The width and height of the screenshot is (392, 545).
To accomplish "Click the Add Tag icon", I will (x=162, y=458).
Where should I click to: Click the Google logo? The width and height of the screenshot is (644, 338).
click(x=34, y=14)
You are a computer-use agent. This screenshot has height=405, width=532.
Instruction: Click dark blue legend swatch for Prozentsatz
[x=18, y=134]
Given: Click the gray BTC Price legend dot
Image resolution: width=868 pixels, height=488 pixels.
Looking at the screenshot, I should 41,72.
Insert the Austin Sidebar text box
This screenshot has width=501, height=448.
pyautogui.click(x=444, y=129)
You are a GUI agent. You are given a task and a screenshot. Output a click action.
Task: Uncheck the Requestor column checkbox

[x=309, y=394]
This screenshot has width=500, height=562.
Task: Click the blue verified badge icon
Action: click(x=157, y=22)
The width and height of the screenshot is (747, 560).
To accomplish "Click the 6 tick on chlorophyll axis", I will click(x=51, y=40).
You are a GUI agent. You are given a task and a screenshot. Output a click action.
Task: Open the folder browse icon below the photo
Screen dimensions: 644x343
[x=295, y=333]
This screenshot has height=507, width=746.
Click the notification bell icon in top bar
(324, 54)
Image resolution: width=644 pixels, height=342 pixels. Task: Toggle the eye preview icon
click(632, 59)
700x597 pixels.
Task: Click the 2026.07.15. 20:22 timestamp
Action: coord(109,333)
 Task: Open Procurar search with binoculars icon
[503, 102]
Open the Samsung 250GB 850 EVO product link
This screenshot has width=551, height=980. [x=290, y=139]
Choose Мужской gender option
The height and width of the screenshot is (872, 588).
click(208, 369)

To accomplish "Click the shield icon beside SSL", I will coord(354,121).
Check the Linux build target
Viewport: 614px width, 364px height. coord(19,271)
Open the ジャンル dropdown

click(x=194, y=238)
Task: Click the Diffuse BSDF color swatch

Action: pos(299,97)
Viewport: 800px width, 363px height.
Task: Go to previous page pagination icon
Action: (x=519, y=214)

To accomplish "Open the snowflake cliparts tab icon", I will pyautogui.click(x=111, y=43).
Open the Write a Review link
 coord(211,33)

○ ○ ○ ○ ○

* EXERCISE GOAL: Word for word, repeat each line of the listing.

* WRITTEN RESPONSE:
The width and height of the screenshot is (392, 545).
To accomplish "Click the Add Tag icon", I will (x=162, y=458).
Where should I click to: Click the Google logo? The width and height of the screenshot is (644, 338).
click(x=34, y=14)
You are a computer-use agent. This screenshot has height=405, width=532.
Instruction: Click dark blue legend swatch for Prozentsatz
[x=18, y=134]
Given: Click the gray BTC Price legend dot
Image resolution: width=868 pixels, height=488 pixels.
Looking at the screenshot, I should 41,72.
Insert the Austin Sidebar text box
This screenshot has width=501, height=448.
pyautogui.click(x=444, y=129)
You are a GUI agent. You are given a task and a screenshot. Output a click action.
Task: Uncheck the Requestor column checkbox

[x=309, y=394]
This screenshot has width=500, height=562.
Task: Click the blue verified badge icon
Action: click(x=157, y=22)
The width and height of the screenshot is (747, 560).
To accomplish "Click the 6 tick on chlorophyll axis", I will click(x=51, y=40).
You are a GUI agent. You are given a task and a screenshot. Output a click action.
Task: Open the folder browse icon below the photo
Screen dimensions: 644x343
[x=295, y=333]
This screenshot has height=507, width=746.
Click the notification bell icon in top bar
(324, 54)
Image resolution: width=644 pixels, height=342 pixels. Task: Toggle the eye preview icon
click(632, 59)
700x597 pixels.
Task: Click the 2026.07.15. 20:22 timestamp
Action: coord(109,333)
 Task: Open Procurar search with binoculars icon
[503, 102]
Open the Samsung 250GB 850 EVO product link
This screenshot has width=551, height=980. [x=290, y=139]
Choose Мужской gender option
The height and width of the screenshot is (872, 588).
click(208, 369)

To accomplish "Click the shield icon beside SSL", I will coord(354,121).
Check the Linux build target
Viewport: 614px width, 364px height. coord(19,271)
Open the ジャンル dropdown

click(x=194, y=238)
Task: Click the Diffuse BSDF color swatch

Action: pos(299,97)
Viewport: 800px width, 363px height.
Task: Go to previous page pagination icon
Action: (x=519, y=214)

To accomplish "Open the snowflake cliparts tab icon", I will pyautogui.click(x=111, y=43).
Open the Write a Review link
 coord(211,33)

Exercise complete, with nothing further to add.